Карточки, снятые с усопшей одним из лучших петербургских фотографов, в самом деле имели разительное сходство. Физиономия покойной была так прелестна, что я не мог отвести глаз.
— Вы имеете большой запас? — спросил я, отдавая, с сожалением, карточку.
— Да-а? А что? Не хотите ли иметь? — обязательно предложил Можаровский, заметив мое желание.
— Будьте добры, — попросил я.
— А вот еще ее карточки, снятые в первый год замужества, я велел переснять. Если желаете…
Я с благодарностью принял и эту.
Увидев сделанный мне Можаровским подарок, Крюковская не могла скрыть на лице явного неудовольствия и, шурша длинным шлейфом своего траурного платья, подошла к нам, заметив Аркадию Николаевичу, что пора кончить с гробовщиком. Чтобы не мешать им, я сейчас же раскланялся. Любя нежно свою подругу и уважая свою память, госпожа Крюковская, конечно, имела основание быть недовольной Можаровским, подарившим карточку постороннему человеку, который мог отнестись к ней небрежно или, пожалуй, выдать за портрет своей близкой знакомой… Все это так. Но тем не менее к Крюковской у меня не лежало сердце, и в голове зашевелились странные на ее счет предположения. ‘Интересная вдовушка и богатый вдовец’, — пробормотал я, идя больничным двором. Мне было необыкновенно грустно.
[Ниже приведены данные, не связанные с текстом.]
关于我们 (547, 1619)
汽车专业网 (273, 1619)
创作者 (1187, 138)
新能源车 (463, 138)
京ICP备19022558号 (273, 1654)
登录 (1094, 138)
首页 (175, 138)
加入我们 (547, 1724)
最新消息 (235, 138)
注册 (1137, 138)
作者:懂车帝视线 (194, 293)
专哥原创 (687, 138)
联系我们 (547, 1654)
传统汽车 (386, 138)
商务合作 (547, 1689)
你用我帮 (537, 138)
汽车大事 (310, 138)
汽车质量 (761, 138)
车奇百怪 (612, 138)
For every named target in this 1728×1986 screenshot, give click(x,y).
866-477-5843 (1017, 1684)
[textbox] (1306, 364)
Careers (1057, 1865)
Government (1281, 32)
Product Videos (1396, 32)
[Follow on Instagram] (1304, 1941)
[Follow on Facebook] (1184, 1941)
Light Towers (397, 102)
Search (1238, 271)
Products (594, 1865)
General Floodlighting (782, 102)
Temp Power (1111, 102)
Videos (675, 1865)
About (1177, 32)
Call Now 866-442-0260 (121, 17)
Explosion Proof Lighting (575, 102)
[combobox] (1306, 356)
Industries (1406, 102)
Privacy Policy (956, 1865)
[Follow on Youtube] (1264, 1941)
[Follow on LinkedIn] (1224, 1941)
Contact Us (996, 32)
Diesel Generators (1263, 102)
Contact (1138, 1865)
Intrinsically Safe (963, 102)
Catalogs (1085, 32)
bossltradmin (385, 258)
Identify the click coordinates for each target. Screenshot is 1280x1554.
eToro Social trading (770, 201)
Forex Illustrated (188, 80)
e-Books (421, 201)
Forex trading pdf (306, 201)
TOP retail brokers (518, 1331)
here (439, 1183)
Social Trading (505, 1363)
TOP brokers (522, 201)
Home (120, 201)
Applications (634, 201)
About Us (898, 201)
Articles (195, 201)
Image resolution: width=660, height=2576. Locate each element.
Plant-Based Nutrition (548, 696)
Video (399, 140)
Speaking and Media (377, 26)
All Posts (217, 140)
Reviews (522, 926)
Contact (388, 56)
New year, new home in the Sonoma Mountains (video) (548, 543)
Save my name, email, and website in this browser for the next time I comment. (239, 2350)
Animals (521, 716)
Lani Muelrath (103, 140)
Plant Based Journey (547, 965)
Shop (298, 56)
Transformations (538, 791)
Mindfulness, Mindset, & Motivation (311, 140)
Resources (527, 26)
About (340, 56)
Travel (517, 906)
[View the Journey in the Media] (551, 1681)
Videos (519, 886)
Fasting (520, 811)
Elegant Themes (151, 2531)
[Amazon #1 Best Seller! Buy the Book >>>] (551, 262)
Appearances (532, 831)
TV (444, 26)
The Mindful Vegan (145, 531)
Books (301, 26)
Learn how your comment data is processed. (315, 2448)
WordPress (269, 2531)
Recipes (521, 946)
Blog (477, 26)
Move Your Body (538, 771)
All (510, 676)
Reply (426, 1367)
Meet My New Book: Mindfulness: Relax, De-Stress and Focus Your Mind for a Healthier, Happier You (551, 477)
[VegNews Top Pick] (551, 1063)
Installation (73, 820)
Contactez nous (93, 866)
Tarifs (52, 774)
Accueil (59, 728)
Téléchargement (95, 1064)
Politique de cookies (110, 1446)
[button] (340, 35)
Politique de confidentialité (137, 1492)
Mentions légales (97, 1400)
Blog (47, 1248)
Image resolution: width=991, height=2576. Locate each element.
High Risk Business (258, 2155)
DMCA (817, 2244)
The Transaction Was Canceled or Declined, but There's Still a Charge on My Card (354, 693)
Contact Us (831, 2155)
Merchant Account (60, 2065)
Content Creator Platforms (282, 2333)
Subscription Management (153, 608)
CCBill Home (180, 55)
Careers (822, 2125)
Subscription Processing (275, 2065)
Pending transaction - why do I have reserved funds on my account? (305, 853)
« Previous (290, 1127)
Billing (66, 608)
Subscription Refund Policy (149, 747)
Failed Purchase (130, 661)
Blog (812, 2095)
Спустя несколько дней я вновь зашел в покойницкую больницы, но Можаровской уже там не было. На том месте, где лежала она, вся усыпанная цветами, стоял простой, едва окрашенный гроб, умещавший в себе труп безобразной сорокапятилетней женщины. Это тоже была моя знакомая — после своей смерти. Я и о ней производил следствие. Она была поднята на улице и умерла от излишнего употребления алкоголя.
II
Чрез полгода после описанного мною происшествия я взял в июле месяце отпуск и поехал повидаться со своим отцом, жившим в одной из южных губерний. С собою я захватил свою небольшую библиотеку и все особо любимые вещи. Из числа знакомых своего отца я ближе всех сошелся с военным врачом артиллерийской бригады, стоявшей в том городе, Митрофаном Стратоновичем Михайловским, человеком одних со мною лет, довольно образованным и симпатичным. Митрофан Стратонович получил образование в Санкт-Петербургской медико-хирургической академии, провел в Санкт-Петербурге свою раннюю молодость и чрезвычайно любил этот город, поэтому он очень был рад встрече со мною, имея возможность поговорить о любимом предмете и порасспросить о некоторых своих знакомых, которых и я также знал. Мне нравилась в Михайловском его чрезвычайно увлекающаяся натура, которую он обнаруживал при всяком разговоре. Как бы ни был заинтересован Михайловский каким-нибудь предметом, но он никогда не мог говорить исключительно о нем. Мысли его беспрестанно перебегали с одного предмета на другой, и он то и дело отклонялся от сути и вставлял тирады и вводные речи. Порою его было довольно тяжело слушать. Образчик его речи я представлю немного ниже, ввиду того интереса, что подобная речь, сколько я наблюдал эту психологическую черту, есть принадлежность всех мыслящих людей, которым судьба отказала в возможности делиться своими мыслями с другими. Они невольные резонеры. Мало-помалу между мной и Михайловским образовался некий род дружбы, и мы стали бывать друг у друга беспрестанно и без всяких церемоний, когда вздумается. Как-то после обеда, когда я в полудремоте лежал на диване в своем кабинете, ко мне завернул Михайловский и, усевшись в кресло перед письменным столом, среди пустого разговора, попросил у меня позволения пересмотреть лежавший перед ним альбом. Одни физиономии были ему знакомы, другие не обращали на себя внимания, а о некоторых он спрашивал, и я удовлетворял его любопытству. Вдруг лицо его приняло выражение удивления.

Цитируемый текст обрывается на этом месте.